At the centre of this tsunami of investigative journalism, was a magazine called McClures, which employed some of the greatest campaigning writers of the 19th and early 20th centuries. It was owned and edited by an Irishman, Samuel McClure. McClure was from Ballymoney, County Antrim. He was the son of a carpenter, whose mother was forced to take him, and his siblings to the USA, after her husband died in an industrial accident when young Sam was nine years old. McClure had a tough childhood, but his mother was determined that he would get a good education. This eventually brought him to one of the best liberal arts academies in the USA, Knox College in Illinois, and after that into a career in New York journalism.
He was already well-established when he started the monthly magazine McClure’s, in 1893. It sold for ten cents a copy, or a dollar a year. Among his achievements was the nurturing of new literary voices, like Jack London and Willa Cather. He also introduced the teaching methods of Maria Montessori to the American public. But McClure’s enduring significance lies in the fact that he championed an entirely new form of writing, the well-researched exposé. McClure was almost unique among editors in not demanding instant and regular copy from his employees. Instead, he was prepared to finance painstaking, thoroughly researched reporting, that would reveal the corruption and injustice of late 19th century American society. He did this with the help of the so-called ‘Big Four’, the talented, tenacious and courageous quartet, Lincoln Steffens, William Allen White, Ida Tarbell, and Ray Stannard Baker.
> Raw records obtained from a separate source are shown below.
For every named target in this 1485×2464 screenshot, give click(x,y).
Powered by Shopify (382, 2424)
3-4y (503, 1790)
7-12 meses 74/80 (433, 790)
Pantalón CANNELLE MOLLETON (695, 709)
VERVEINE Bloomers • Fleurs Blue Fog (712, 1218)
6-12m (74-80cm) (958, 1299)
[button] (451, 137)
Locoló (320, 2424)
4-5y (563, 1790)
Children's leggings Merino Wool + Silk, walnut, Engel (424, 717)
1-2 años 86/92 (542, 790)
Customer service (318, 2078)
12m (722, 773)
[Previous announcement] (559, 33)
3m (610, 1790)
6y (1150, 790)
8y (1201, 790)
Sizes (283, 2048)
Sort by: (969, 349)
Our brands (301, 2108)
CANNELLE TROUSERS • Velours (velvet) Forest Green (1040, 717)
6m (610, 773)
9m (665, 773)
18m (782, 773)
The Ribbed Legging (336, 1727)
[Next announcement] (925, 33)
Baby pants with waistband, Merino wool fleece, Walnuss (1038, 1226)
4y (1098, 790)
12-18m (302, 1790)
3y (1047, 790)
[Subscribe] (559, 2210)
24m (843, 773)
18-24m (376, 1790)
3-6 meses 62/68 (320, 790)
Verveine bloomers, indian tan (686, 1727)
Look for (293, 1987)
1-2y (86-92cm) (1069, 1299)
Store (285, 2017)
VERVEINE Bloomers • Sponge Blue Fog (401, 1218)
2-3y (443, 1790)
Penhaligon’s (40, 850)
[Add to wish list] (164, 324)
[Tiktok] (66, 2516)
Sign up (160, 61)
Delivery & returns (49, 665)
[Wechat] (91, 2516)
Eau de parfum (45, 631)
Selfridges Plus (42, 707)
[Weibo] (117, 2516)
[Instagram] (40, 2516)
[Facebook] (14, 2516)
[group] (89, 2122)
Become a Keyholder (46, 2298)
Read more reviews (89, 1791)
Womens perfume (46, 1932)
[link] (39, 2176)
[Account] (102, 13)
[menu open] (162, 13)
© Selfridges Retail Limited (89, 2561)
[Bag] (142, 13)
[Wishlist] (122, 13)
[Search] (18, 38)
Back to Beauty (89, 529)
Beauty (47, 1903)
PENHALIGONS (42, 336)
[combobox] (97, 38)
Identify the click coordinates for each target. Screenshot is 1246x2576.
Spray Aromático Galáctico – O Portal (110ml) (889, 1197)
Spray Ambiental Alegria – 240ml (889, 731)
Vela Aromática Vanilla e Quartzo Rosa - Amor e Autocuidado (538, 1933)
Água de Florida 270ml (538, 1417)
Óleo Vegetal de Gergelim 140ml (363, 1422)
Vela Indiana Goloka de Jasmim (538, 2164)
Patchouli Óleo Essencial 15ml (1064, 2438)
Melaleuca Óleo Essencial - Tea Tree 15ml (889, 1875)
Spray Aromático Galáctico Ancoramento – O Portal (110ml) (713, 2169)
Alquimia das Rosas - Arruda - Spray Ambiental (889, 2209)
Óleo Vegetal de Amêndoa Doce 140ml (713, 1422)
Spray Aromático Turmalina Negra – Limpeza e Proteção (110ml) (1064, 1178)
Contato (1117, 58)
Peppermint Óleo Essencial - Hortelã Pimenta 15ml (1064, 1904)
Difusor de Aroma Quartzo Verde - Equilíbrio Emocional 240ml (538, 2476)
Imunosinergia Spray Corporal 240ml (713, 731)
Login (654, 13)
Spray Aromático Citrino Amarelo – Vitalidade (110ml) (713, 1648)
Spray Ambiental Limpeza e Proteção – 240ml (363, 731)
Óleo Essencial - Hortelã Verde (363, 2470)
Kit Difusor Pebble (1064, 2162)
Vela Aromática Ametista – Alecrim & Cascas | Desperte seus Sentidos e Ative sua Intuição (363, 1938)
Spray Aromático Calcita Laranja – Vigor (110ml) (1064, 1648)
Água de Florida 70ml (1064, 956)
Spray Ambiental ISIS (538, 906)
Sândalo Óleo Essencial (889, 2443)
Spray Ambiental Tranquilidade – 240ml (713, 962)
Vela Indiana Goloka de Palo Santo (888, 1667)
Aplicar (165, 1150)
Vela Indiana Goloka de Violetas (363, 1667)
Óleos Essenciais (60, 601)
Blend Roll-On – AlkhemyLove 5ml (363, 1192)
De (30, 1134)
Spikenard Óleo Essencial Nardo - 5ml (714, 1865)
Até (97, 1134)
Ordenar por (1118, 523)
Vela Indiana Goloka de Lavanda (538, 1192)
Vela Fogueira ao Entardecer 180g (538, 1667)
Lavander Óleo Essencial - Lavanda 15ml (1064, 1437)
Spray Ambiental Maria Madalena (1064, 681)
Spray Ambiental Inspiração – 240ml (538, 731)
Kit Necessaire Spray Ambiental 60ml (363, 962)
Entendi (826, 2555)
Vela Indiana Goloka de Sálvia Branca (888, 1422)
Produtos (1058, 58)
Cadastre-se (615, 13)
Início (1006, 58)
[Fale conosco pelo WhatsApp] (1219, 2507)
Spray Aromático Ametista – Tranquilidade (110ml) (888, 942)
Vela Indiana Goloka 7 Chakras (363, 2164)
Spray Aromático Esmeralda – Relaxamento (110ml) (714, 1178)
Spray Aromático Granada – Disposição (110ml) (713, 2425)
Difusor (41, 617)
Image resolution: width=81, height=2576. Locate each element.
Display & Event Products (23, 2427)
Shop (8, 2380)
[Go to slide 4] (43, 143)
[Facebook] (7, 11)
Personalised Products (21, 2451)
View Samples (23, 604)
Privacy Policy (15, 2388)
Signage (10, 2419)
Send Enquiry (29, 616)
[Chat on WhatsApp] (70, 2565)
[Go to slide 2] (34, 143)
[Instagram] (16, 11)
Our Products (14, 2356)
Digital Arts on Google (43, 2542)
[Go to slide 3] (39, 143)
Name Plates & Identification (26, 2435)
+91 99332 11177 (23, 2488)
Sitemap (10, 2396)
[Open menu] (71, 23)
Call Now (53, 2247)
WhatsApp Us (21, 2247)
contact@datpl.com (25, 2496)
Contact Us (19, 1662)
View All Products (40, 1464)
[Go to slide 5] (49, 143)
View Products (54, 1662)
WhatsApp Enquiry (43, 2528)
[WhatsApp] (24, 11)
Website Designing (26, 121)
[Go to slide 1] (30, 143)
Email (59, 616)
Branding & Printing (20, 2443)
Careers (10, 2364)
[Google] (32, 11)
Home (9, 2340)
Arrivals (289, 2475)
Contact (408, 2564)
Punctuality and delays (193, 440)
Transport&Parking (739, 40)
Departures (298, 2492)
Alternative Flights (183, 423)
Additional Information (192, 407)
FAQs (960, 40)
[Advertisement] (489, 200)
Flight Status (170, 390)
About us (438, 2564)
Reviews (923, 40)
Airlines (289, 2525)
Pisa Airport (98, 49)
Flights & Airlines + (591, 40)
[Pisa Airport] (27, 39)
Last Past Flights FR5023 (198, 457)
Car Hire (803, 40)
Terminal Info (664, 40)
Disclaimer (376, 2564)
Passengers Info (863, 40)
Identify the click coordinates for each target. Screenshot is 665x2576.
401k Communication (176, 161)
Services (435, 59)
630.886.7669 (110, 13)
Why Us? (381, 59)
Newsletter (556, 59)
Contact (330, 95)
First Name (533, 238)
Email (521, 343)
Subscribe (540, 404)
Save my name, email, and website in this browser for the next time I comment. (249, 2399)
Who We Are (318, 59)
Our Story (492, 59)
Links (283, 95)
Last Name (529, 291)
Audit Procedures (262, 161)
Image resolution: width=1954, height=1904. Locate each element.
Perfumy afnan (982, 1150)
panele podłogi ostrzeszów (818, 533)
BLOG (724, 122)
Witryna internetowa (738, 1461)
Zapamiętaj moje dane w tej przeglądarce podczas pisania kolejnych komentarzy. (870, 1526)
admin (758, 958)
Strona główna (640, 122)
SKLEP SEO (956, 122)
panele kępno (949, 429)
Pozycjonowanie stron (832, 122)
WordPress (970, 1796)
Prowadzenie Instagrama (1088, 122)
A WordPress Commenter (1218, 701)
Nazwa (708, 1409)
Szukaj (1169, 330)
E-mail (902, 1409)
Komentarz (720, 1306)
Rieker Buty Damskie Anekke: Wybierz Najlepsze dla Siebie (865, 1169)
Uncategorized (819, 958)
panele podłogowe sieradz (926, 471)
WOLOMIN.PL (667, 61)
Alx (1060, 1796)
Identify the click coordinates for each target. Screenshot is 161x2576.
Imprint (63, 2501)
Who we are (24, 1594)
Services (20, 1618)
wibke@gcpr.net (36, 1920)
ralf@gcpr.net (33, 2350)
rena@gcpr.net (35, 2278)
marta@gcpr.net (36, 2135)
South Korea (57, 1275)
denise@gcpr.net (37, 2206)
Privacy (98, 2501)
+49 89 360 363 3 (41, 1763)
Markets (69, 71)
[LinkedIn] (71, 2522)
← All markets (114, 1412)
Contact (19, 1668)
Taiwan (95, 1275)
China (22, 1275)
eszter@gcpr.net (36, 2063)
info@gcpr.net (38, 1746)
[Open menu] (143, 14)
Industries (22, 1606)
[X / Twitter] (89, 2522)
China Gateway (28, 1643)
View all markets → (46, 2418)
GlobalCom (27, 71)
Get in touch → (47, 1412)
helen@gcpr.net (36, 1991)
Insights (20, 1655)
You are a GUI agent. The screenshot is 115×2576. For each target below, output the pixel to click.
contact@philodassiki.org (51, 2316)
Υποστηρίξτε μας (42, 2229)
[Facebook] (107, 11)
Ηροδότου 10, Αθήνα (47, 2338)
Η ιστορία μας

Steffens, once said of his editor that:
He was a flower that did not sit and wait for the bees to come and take his honey and leave their seeds. He flew forth to find and rob the bees.
The bees McClure robbed were amongst the wealthiest, most ruthless, and powerful individuals in early twentieth century America. Men like John D. Rockefeller, whose Standard Oil company was a particular target for Ida Tarbell in a series of articles between 1902-04. Rockefeller dismissed her as ‘Ida Tarbarrel’, a sure sign that she was getting under his skin. Or Andrew Carnegie, the activities of whose U.S. Steel Corporation were laid bare by Ray Stannard Baker in 1901. Steffens, who became editor of McClures in 1902, tended to focus his attention on crooked politicians and corrupt civic administrations, many of whom were in the pockets of the ‘robber barons’.
The muckrakers challenged the overt and the hidden power of an apparently invulnerable class of super-rich industrialists, and their allies in urban machine politics. The turn of the 19th century in the USA was a period, on the one hand, of unregulated capitalism, but on the other of a burgeoning progressive reform movement. McClures magazine was in the vanguard reform, providing progressive politicians with the ammunition they needed to curtail the power of a monopolistic oligarchy.
None of which made the mercurial Sam McClure easy to work with. He was often idiosyncratic and inconsistent, though highly supportive of his invaluable contributors. Finally, in 1906, Tarbell, Baker, White and Steffens, having had enough of his eccentricities, departed from what they called McClure’s ‘house of bondage’, and founded the equally radical American Magazine. To the astonishment of all, McClure, who parted with his stars on generous terms, simply dusted himself off, and started over again, as a dangerous pest to the elites he had already been stinging for years.
At its height McClure’s was selling four hundred thousand copies a month. Gradually, however, its influence started to decline, as did McClure’s personal interest in his pet project. By 1914 he had moved on to other things. These included three philosophical musings on the workings of democracy, two of which were published in the 1930s. McClure lived on to the age of ninety-two, and died in 1949.
Samuel Sidney McClure, scourge of the American entitled, was born in Co. Antrim, one hundred and sixty years ago, on this day.